/---

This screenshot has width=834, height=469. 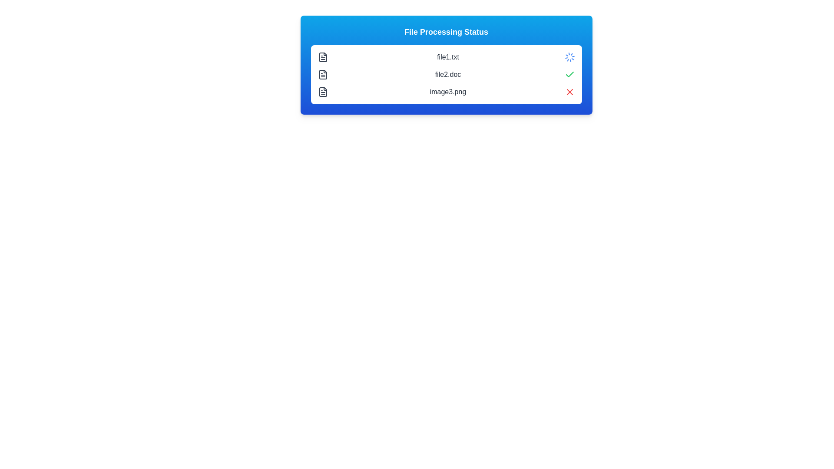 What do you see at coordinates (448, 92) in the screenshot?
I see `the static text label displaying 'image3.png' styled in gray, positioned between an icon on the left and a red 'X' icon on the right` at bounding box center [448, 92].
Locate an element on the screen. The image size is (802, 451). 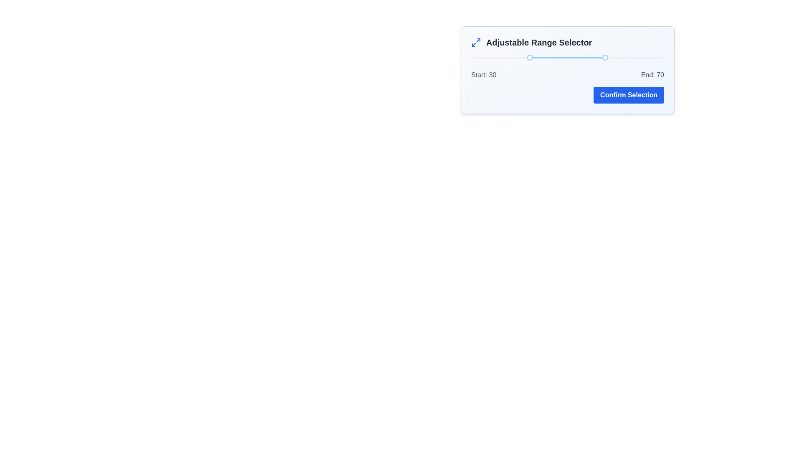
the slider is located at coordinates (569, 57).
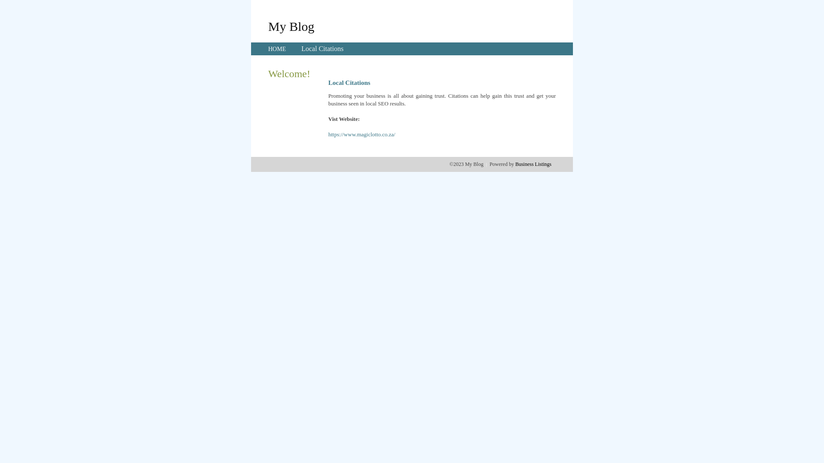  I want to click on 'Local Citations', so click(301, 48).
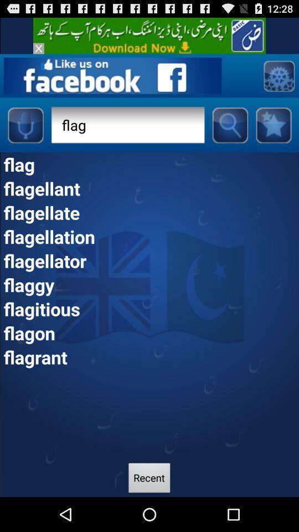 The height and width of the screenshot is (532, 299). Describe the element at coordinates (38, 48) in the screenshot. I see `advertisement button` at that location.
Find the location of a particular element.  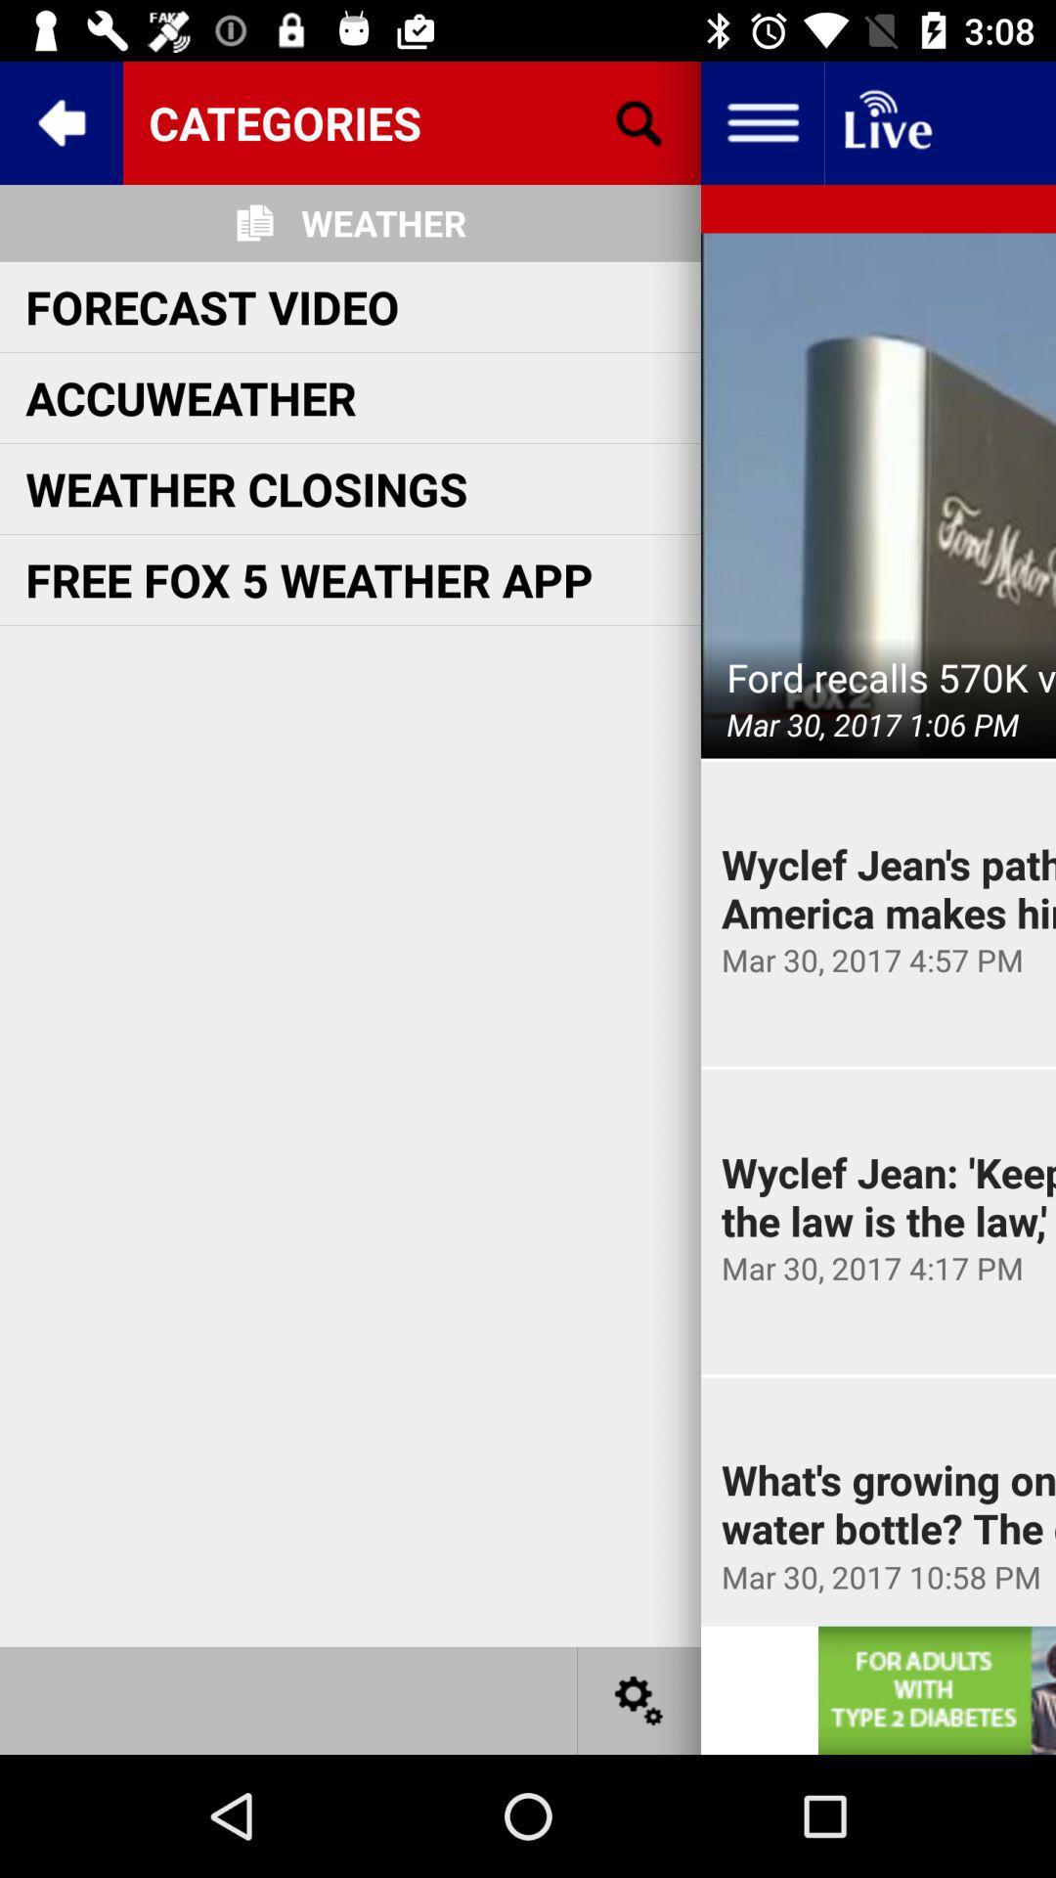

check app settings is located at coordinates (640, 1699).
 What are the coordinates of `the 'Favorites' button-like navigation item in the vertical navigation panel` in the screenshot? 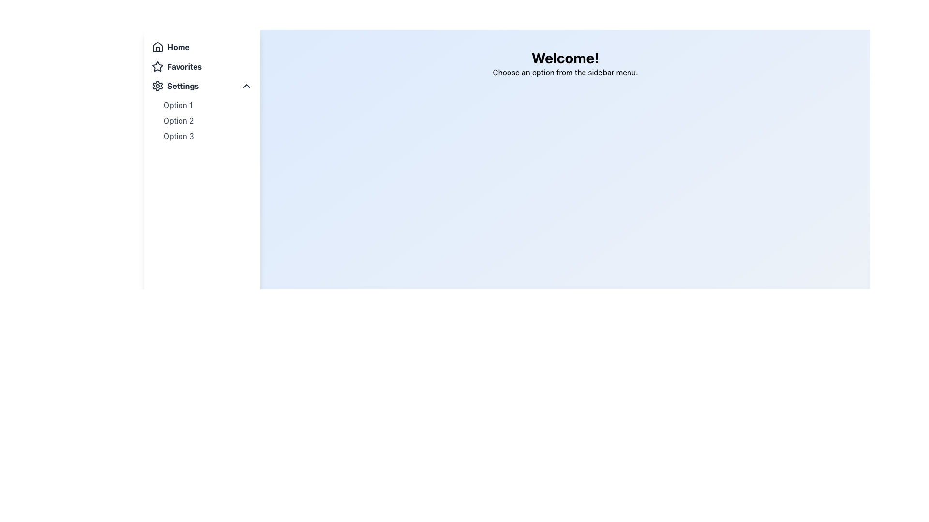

\---

Swap "vertical" for "side" in the stretch from the line containing "Find the location of a particular element." through the end of the material, and give those lines again with everything else unchanged and the pictures left out.

EXERCISE OUTPUT:
Find the location of a particular element.  

check app settings is located at coordinates (640, 1699).
 What are the coordinates of `the 'Favorites' button-like navigation item in the side navigation panel` in the screenshot? 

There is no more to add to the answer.